Uses the prepared [melspectrograms](https://librosa.github.io/librosa/generated/librosa.feature.melspectrogram.html) and [Mel-frequency cepstral coefficients (MFCCs)](https://librosa.github.io/librosa/generated/librosa.feature.mfcc.html) to train and evaluate a CNN-based classifier.

This version includes MFCCs in the feature space. Instead of adding this array as a separate input, or stacking it on top, it is simply overwrites the bottom 20 frequency bands of the spectrogram. Since they share the same `time` axis, this should be a good approach. This is also a convenient means of filtering out the lower frequencies.

This version also include Dropout(rate=0.2) after each MaxPooling layer. 

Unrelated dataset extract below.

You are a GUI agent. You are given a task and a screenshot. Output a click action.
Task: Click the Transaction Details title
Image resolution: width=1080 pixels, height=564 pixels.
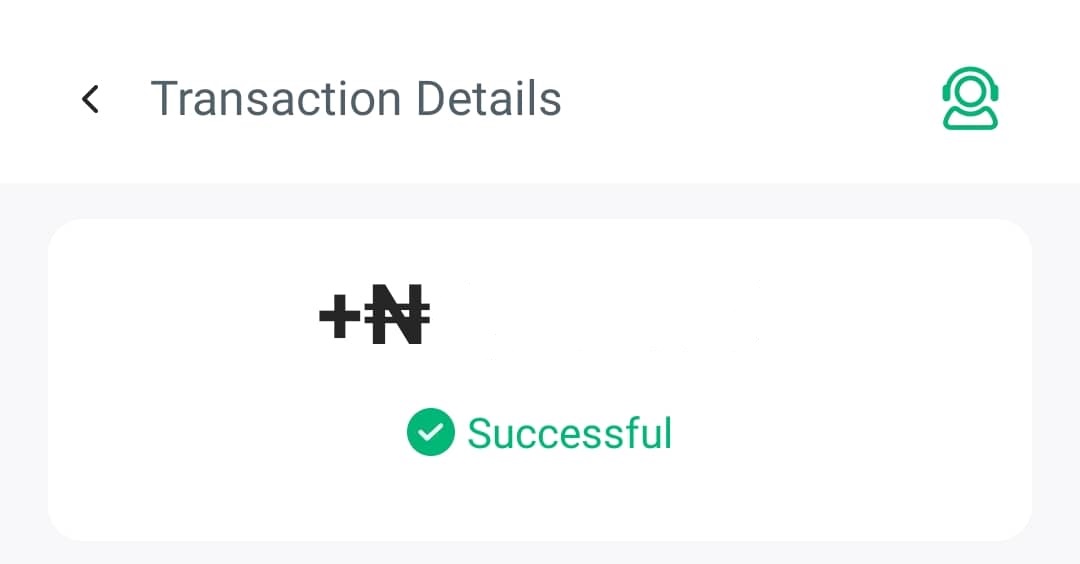point(355,99)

This version does **not** filter out quiet frames.

In [None]:
import pandas as pd
import numpy as np
import librosa as lr
from librosa.display import specshow
from glob import glob
import os
from IPython.display import Audio
from matplotlib import pyplot as plt
from tqdm import tqdm
from sklearn.model_selection import StratifiedShuffleSplit, train_test_split
from sklearn.preprocessing import LabelEncoder
from sklearn.linear_model import LinearRegression
from sklearn.metrics import accuracy_score, confusion_matrix
import keras
from keras.callbacks import ModelCheckpoint
from keras.layers import Conv2D, MaxPooling2D, GlobalAveragePooling2D, Dropout
from keras.layers import Dropout, Flatten, Dense
from keras.models import Sequential

## Data Loading

In [None]:
def get_full_path(sample): return os.path.join(sounds_dir, sample['file_name'])
sounds_dir = "../input/xenocanto-avian-vocalizations-canv-usa/xeno-canto-ca-nv/"
# sounds_dir = "../input/xeno-canto-ca-nv/"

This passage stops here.